*** Supplied data

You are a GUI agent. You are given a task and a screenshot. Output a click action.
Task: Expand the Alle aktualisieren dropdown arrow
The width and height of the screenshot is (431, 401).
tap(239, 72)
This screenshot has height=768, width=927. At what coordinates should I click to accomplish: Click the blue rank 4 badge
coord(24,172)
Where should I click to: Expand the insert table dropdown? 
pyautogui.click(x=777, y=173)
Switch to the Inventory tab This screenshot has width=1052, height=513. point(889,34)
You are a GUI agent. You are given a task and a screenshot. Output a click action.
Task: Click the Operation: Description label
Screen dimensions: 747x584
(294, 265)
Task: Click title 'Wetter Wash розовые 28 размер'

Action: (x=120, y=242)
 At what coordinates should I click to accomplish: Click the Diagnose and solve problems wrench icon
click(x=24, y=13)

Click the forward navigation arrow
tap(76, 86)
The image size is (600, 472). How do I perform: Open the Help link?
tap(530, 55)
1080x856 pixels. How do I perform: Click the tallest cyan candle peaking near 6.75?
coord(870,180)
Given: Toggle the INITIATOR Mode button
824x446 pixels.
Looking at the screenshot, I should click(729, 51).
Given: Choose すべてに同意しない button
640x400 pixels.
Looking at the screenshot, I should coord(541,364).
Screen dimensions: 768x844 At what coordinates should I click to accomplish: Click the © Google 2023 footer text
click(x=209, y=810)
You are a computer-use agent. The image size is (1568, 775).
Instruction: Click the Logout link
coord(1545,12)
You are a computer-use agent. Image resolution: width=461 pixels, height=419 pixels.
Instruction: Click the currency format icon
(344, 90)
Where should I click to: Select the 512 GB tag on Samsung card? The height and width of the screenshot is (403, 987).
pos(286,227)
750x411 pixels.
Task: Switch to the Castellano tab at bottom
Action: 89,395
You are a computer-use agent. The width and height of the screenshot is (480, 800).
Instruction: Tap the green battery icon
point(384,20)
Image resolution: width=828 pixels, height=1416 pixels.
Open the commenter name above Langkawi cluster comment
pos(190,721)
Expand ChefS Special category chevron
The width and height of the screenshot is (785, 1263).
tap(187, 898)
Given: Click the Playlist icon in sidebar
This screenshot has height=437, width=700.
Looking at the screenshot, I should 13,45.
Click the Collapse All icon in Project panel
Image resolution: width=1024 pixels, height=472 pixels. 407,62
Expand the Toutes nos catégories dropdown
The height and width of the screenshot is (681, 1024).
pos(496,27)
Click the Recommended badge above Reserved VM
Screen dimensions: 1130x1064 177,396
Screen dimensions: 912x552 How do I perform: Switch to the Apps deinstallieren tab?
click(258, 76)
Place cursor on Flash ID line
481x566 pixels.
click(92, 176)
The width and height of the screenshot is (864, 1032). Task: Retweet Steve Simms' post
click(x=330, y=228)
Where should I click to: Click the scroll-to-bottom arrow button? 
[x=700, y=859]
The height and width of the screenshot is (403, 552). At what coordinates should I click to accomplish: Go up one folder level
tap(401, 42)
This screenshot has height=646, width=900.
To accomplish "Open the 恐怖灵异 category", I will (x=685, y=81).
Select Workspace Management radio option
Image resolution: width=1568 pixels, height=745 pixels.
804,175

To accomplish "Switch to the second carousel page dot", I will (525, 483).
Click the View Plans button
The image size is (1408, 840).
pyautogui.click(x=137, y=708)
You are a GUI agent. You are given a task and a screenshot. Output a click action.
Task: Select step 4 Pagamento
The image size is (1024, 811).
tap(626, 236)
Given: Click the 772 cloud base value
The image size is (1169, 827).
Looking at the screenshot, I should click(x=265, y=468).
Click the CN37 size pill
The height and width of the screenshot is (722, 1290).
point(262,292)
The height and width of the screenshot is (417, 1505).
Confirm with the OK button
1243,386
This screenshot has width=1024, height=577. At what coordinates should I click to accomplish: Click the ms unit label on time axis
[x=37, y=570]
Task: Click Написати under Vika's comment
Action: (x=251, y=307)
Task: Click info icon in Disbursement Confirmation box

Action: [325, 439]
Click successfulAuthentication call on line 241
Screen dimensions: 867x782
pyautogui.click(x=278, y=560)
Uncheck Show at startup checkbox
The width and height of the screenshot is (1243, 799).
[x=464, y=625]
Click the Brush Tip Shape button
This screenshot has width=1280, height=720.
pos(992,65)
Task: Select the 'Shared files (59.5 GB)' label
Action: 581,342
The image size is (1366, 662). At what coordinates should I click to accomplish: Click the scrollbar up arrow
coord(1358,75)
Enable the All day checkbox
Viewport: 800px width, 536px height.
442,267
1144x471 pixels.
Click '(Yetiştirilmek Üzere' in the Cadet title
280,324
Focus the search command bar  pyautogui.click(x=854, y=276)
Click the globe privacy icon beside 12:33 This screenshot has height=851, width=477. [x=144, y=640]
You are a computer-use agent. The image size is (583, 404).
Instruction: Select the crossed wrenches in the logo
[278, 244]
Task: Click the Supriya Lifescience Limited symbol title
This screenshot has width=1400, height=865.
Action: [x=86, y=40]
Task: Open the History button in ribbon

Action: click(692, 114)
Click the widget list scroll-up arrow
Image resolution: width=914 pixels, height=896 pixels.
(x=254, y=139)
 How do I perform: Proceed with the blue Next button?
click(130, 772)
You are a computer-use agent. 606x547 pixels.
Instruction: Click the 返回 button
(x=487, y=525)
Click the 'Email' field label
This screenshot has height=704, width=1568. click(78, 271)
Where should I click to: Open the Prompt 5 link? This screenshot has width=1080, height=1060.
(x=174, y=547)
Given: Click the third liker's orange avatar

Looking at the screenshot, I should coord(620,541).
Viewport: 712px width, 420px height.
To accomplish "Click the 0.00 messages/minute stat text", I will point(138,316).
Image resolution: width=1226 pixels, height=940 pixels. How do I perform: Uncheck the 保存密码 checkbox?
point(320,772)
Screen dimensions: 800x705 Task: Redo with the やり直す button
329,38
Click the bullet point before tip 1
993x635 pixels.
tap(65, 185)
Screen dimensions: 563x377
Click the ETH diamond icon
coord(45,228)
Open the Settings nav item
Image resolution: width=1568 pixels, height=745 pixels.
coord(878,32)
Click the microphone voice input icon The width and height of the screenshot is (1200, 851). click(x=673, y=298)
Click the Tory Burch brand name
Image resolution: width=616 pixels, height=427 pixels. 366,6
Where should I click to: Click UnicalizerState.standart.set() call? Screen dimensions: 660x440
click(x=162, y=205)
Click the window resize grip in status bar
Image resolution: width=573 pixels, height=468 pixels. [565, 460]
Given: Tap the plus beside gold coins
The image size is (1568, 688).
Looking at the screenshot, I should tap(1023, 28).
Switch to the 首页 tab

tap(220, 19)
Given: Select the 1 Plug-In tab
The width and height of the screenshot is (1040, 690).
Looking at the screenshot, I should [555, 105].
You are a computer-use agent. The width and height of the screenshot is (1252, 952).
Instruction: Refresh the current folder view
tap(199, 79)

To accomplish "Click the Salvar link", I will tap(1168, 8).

******

Aim of the task —
The lines above from the one with "Given: Click the Playlist icon in sidebar" through the one with "This screenshot has height=646, width=900." are to be duplicated exactly, ends included, with nothing added.

Response —
Given: Click the Playlist icon in sidebar
This screenshot has height=437, width=700.
Looking at the screenshot, I should 13,45.
Click the Collapse All icon in Project panel
Image resolution: width=1024 pixels, height=472 pixels. 407,62
Expand the Toutes nos catégories dropdown
The height and width of the screenshot is (681, 1024).
pos(496,27)
Click the Recommended badge above Reserved VM
Screen dimensions: 1130x1064 177,396
Screen dimensions: 912x552 How do I perform: Switch to the Apps deinstallieren tab?
click(258, 76)
Place cursor on Flash ID line
481x566 pixels.
click(92, 176)
The width and height of the screenshot is (864, 1032). Task: Retweet Steve Simms' post
click(x=330, y=228)
Where should I click to: Click the scroll-to-bottom arrow button? 
[x=700, y=859]
The height and width of the screenshot is (403, 552). At what coordinates should I click to accomplish: Go up one folder level
tap(401, 42)
This screenshot has height=646, width=900.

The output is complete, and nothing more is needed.